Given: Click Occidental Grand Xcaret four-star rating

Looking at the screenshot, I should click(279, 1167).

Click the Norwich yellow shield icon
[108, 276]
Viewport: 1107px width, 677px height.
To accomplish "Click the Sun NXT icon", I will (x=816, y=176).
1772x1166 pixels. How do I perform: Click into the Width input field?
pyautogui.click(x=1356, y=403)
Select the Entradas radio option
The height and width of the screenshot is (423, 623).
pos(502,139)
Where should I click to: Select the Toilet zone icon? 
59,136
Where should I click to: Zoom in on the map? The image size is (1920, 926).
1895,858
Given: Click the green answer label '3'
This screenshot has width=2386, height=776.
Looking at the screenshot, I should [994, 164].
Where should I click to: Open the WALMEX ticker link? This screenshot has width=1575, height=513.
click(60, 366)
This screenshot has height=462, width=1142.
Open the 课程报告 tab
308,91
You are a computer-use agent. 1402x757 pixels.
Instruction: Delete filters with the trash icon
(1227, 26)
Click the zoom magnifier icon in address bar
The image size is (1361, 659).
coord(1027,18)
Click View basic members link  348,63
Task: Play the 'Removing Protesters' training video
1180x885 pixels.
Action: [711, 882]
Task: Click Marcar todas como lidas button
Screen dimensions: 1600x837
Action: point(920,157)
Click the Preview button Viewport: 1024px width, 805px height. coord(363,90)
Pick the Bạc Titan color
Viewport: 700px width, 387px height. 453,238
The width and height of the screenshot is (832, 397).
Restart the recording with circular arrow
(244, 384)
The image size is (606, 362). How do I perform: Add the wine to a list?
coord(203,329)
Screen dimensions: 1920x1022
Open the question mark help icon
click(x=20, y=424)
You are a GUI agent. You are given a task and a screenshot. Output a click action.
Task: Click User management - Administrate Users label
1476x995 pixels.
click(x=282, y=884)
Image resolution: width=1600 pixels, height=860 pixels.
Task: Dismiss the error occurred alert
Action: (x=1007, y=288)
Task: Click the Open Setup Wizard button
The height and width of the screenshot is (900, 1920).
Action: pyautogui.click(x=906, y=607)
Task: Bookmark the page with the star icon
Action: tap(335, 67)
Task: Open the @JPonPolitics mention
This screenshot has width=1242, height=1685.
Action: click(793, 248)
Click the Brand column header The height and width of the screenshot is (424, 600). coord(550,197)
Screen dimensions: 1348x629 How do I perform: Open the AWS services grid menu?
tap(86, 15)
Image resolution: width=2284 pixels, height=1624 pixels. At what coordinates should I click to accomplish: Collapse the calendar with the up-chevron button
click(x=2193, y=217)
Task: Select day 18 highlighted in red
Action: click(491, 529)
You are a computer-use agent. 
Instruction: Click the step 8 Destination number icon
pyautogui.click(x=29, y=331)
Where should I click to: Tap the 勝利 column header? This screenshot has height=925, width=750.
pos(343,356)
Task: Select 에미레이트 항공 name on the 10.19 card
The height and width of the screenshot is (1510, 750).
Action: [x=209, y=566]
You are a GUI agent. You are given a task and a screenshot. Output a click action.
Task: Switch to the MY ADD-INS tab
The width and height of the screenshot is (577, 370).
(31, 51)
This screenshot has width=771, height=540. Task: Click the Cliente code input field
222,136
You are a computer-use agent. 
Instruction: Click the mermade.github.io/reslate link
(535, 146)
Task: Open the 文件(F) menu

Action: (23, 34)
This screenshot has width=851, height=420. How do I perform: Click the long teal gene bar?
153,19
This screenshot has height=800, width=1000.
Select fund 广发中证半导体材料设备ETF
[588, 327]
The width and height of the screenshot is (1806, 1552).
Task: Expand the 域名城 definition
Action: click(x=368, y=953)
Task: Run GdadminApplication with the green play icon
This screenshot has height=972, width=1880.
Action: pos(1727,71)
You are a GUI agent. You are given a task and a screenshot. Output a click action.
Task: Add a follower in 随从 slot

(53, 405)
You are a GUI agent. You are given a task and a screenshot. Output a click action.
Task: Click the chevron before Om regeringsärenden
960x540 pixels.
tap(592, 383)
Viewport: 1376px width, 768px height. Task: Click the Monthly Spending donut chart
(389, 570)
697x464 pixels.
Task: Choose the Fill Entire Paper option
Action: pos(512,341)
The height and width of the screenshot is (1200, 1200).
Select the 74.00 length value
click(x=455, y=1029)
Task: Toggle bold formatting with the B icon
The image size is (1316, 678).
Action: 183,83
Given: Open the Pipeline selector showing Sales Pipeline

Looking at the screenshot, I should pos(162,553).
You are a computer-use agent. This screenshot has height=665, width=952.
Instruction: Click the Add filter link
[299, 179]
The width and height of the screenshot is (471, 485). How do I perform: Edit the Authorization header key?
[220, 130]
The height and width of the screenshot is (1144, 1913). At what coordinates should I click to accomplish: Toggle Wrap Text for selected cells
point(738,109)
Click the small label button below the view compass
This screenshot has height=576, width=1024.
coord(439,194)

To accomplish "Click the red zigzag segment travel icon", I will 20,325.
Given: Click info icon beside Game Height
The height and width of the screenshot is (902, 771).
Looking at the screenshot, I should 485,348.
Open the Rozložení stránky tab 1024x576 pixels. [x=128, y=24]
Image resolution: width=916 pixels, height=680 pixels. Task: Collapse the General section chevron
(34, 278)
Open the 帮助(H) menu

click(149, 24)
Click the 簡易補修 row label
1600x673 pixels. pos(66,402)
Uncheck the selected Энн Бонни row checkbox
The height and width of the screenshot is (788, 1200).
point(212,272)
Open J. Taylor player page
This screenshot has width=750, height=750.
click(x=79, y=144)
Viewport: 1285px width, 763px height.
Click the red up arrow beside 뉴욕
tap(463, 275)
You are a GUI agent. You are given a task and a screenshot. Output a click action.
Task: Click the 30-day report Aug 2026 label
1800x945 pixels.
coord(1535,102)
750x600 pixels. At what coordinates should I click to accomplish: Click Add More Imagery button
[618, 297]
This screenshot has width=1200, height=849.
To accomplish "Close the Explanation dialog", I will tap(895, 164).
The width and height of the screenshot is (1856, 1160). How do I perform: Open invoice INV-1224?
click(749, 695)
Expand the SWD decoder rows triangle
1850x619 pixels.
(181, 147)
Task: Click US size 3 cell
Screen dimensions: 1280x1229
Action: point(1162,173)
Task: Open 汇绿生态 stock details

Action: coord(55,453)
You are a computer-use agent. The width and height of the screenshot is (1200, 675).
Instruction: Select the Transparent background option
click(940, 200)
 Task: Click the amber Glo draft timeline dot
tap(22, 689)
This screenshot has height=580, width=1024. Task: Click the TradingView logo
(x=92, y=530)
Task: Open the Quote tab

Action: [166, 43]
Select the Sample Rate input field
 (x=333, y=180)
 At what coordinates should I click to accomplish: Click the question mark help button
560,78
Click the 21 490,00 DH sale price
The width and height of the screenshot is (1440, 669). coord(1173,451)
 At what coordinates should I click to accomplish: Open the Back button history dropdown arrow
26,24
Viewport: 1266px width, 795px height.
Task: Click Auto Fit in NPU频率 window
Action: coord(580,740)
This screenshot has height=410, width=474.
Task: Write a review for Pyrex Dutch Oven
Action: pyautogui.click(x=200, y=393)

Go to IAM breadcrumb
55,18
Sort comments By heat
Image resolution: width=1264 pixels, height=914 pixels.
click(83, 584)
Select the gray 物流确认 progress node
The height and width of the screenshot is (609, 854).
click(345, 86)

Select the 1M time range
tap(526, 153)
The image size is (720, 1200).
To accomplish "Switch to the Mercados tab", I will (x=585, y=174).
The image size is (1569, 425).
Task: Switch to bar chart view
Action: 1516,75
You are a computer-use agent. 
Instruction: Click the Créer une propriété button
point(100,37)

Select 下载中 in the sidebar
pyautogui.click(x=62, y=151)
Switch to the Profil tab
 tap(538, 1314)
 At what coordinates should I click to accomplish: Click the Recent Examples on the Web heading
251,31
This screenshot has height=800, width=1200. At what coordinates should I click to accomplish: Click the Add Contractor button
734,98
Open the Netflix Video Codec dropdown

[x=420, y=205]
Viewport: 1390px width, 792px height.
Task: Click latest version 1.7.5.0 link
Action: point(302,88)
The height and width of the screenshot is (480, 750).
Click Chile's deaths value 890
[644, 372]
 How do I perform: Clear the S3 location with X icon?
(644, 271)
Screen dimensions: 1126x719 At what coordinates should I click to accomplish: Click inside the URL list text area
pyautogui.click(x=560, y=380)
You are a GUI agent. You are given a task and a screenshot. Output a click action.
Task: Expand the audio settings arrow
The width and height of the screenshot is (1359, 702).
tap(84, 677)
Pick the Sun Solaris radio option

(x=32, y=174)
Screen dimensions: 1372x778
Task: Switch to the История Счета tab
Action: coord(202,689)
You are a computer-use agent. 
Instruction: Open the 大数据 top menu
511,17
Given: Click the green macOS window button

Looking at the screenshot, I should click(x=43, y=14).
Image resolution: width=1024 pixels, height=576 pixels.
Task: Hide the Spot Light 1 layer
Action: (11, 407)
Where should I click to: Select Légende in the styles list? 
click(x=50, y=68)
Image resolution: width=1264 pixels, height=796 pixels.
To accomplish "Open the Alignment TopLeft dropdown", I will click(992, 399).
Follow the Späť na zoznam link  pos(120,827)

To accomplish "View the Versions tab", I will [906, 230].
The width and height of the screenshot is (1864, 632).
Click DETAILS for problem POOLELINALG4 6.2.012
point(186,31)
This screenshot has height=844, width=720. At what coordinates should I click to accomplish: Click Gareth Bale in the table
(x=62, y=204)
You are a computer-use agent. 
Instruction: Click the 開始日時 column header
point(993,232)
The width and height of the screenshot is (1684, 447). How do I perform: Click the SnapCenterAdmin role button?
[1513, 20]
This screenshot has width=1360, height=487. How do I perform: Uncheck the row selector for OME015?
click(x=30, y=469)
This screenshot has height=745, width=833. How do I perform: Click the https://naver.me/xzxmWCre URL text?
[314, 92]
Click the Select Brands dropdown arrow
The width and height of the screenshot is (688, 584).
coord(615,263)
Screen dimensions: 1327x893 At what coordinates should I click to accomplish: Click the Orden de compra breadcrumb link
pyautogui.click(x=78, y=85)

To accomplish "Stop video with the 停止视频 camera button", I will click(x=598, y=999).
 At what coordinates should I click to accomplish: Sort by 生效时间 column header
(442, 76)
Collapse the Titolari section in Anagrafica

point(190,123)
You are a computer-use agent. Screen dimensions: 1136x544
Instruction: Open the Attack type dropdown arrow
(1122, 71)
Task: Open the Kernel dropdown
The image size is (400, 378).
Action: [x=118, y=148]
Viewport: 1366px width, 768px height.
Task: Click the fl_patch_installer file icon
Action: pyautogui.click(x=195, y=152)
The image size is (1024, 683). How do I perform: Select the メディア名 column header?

» Instructions to follow: What is needed is every line from the start of the entries through the line containing "You are a computer-use agent. 1402x757", returned word for word and nothing else.

» Solution to the problem:
Given: Click Occidental Grand Xcaret four-star rating

Looking at the screenshot, I should click(279, 1167).

Click the Norwich yellow shield icon
[108, 276]
Viewport: 1107px width, 677px height.
To accomplish "Click the Sun NXT icon", I will (x=816, y=176).
1772x1166 pixels. How do I perform: Click into the Width input field?
pyautogui.click(x=1356, y=403)
Select the Entradas radio option
The height and width of the screenshot is (423, 623).
pos(502,139)
Where should I click to: Select the Toilet zone icon? 
59,136
Where should I click to: Zoom in on the map? The image size is (1920, 926).
1895,858
Given: Click the green answer label '3'
This screenshot has width=2386, height=776.
Looking at the screenshot, I should [994, 164].
Where should I click to: Open the WALMEX ticker link? This screenshot has width=1575, height=513.
click(60, 366)
This screenshot has height=462, width=1142.
Open the 课程报告 tab
308,91
You are a computer-use agent. 1402x757 pixels.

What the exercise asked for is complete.